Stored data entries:
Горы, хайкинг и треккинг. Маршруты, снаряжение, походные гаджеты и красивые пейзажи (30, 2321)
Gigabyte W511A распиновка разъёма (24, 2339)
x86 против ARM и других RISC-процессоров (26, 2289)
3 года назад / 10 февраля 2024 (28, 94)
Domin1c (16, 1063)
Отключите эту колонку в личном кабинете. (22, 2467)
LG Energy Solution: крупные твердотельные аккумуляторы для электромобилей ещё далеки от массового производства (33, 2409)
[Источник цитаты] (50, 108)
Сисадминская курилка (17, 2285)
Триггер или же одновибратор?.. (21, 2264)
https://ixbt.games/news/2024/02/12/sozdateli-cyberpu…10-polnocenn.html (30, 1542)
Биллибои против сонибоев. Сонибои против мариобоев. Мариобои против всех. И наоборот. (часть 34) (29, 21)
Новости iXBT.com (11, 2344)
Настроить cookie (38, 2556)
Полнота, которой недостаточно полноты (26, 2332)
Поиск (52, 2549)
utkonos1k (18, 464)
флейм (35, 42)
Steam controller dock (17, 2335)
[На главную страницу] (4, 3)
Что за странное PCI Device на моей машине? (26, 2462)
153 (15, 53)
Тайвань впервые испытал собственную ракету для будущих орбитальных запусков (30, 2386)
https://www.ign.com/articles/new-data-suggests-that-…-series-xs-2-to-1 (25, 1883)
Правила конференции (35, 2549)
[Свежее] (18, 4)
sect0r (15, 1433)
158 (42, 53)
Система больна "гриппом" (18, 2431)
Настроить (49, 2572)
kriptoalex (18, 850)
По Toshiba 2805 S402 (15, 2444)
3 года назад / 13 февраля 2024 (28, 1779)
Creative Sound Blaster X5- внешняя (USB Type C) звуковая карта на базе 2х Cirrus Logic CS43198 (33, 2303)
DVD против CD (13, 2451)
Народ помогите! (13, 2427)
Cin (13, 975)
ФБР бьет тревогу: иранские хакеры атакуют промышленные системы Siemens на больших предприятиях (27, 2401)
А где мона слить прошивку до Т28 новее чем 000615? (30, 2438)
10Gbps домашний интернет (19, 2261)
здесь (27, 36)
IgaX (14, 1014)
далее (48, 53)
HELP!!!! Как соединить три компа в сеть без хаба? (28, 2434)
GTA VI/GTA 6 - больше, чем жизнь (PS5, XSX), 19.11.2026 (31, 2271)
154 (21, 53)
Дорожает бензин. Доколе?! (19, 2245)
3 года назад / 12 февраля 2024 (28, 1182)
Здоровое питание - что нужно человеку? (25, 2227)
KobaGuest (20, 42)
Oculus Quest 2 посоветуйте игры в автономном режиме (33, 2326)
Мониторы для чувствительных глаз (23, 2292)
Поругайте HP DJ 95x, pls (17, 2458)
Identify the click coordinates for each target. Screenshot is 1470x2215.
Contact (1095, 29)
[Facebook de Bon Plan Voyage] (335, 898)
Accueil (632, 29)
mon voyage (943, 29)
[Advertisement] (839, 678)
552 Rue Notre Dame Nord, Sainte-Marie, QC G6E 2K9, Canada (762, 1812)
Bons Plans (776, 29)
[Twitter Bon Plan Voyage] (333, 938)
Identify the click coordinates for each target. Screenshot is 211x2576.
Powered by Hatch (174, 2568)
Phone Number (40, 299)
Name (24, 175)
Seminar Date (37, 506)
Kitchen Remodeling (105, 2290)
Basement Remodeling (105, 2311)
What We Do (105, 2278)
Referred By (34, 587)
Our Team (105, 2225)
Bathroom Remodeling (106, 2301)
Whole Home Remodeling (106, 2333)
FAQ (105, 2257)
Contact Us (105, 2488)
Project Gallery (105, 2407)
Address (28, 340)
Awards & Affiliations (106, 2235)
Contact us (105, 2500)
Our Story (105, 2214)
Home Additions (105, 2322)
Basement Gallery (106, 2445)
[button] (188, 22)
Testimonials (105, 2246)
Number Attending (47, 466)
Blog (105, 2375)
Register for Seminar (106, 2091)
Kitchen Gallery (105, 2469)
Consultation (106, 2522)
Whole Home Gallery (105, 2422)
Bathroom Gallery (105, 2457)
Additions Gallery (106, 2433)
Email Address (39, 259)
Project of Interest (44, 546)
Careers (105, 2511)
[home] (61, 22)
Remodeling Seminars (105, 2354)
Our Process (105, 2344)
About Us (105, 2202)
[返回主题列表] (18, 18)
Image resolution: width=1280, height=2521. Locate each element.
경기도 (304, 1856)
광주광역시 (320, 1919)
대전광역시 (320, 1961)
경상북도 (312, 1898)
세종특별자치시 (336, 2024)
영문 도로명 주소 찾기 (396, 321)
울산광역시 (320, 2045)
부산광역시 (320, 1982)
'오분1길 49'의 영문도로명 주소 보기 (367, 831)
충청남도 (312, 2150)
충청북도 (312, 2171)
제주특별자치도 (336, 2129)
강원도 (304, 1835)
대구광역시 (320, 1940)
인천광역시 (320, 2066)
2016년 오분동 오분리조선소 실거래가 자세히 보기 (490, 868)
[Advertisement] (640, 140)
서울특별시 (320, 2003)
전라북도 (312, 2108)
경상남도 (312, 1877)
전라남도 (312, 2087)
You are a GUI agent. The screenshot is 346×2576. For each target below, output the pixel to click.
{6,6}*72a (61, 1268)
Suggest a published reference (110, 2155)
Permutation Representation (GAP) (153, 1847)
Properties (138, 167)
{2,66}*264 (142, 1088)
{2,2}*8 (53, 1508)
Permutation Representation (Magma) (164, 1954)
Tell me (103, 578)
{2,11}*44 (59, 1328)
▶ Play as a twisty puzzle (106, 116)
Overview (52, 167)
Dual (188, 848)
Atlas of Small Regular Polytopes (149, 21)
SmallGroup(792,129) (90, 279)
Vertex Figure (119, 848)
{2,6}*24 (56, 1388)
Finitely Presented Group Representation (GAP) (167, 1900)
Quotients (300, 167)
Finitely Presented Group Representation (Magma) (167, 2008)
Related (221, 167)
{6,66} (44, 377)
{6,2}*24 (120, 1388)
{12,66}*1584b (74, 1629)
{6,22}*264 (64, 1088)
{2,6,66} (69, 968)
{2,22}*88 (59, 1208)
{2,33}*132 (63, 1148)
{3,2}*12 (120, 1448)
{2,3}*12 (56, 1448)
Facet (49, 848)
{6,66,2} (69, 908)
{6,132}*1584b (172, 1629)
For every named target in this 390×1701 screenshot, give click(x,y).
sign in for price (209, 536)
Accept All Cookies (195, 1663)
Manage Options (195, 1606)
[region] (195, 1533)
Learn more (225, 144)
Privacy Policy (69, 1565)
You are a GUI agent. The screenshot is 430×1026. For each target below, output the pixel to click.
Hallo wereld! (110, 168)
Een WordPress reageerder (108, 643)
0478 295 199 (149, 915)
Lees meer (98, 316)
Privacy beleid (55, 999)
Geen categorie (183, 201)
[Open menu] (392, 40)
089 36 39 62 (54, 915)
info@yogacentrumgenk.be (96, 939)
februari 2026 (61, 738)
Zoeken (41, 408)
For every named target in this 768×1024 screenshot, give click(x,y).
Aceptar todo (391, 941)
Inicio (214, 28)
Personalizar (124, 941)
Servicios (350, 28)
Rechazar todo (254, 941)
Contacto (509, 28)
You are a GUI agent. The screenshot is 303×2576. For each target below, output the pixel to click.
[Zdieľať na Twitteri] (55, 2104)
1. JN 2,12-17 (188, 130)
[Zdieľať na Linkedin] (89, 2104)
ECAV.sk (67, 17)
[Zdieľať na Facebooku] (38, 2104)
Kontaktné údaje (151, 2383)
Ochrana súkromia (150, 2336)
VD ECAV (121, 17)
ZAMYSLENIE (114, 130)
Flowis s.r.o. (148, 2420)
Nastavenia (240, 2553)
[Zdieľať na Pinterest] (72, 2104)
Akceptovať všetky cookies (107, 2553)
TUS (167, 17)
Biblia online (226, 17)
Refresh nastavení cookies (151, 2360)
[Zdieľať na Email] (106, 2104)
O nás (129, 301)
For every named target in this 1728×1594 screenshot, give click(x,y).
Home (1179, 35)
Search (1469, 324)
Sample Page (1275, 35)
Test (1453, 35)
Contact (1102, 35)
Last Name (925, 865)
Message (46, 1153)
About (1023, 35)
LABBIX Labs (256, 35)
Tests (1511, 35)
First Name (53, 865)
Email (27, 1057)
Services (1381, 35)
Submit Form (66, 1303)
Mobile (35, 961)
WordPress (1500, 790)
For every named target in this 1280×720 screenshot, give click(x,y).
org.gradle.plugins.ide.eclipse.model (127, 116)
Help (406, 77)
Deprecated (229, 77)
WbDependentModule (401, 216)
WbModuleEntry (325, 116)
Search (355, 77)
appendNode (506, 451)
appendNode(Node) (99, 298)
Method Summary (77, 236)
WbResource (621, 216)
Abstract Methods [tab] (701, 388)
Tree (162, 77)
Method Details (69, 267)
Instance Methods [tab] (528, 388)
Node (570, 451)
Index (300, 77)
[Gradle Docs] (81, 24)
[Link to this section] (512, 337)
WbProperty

● **Work to complete**:
Extract from the records above the lines from the one containing "Contact Us (105, 2488)" to the one containing "Register for Seminar (106, 2091)", both lines included, exactly as they appear and with nothing else.

● **Written response**:
Contact Us (105, 2488)
Project Gallery (105, 2407)
Address (28, 340)
Awards & Affiliations (106, 2235)
Contact us (105, 2500)
Our Story (105, 2214)
Home Additions (105, 2322)
Basement Gallery (106, 2445)
[button] (188, 22)
Testimonials (105, 2246)
Number Attending (47, 466)
Blog (105, 2375)
Register for Seminar (106, 2091)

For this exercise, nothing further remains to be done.